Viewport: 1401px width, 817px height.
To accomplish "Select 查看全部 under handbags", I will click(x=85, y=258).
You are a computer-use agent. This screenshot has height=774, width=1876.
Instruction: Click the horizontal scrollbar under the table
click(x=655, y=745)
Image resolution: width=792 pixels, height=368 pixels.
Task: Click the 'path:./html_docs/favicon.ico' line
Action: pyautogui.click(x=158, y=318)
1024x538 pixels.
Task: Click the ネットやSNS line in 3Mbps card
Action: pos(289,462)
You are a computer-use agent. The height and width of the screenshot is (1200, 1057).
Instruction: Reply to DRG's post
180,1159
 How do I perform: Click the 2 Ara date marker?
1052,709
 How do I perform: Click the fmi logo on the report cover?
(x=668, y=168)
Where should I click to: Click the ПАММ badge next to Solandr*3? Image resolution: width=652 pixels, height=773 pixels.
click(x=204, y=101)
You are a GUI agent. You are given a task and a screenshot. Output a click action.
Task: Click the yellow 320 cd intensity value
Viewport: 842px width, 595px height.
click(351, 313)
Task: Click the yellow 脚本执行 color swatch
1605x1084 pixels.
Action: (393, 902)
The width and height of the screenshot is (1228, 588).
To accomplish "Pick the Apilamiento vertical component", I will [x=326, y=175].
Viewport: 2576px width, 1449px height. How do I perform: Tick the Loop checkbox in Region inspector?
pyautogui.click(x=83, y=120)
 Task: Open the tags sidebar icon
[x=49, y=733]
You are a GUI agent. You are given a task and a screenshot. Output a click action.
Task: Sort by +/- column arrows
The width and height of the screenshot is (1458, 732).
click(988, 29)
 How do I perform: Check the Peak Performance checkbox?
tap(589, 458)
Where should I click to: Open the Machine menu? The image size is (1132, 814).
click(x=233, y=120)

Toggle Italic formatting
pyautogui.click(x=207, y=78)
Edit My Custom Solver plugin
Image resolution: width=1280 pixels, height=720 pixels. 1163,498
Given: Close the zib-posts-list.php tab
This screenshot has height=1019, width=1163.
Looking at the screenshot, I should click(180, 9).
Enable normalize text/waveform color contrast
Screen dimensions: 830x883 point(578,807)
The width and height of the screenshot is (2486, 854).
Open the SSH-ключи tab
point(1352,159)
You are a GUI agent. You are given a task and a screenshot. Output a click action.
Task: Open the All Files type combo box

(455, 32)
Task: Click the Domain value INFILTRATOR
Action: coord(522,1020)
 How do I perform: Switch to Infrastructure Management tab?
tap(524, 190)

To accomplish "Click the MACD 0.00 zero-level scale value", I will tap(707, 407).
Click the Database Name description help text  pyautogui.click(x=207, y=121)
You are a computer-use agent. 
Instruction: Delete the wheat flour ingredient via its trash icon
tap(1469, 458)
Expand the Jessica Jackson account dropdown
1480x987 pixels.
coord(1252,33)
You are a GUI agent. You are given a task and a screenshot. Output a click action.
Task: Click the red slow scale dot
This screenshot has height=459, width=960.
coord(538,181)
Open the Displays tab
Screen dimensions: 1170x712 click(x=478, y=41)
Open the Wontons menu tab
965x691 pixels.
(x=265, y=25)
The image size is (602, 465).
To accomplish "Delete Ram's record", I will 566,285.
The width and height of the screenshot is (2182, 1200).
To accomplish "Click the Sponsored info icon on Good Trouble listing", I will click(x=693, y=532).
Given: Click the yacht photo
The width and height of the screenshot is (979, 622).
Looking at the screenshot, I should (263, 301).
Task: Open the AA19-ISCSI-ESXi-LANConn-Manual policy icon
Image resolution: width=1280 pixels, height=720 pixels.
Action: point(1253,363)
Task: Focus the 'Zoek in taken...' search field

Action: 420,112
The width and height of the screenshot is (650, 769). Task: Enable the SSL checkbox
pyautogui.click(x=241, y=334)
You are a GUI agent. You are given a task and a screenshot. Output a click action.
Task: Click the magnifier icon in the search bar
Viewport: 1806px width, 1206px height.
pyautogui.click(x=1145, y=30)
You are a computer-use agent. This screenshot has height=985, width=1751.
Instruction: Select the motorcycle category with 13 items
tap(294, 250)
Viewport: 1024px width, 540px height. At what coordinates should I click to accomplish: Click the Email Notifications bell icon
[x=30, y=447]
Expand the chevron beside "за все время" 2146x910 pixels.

_ _ _ _ _ _ _

**PROBLEM TO SOLVE:**
Which lines above contain the word "yellow"? Copy each of them.

**PROBLEM SOLUTION:**
Task: Click the yellow 320 cd intensity value
Task: Click the yellow 脚本执行 color swatch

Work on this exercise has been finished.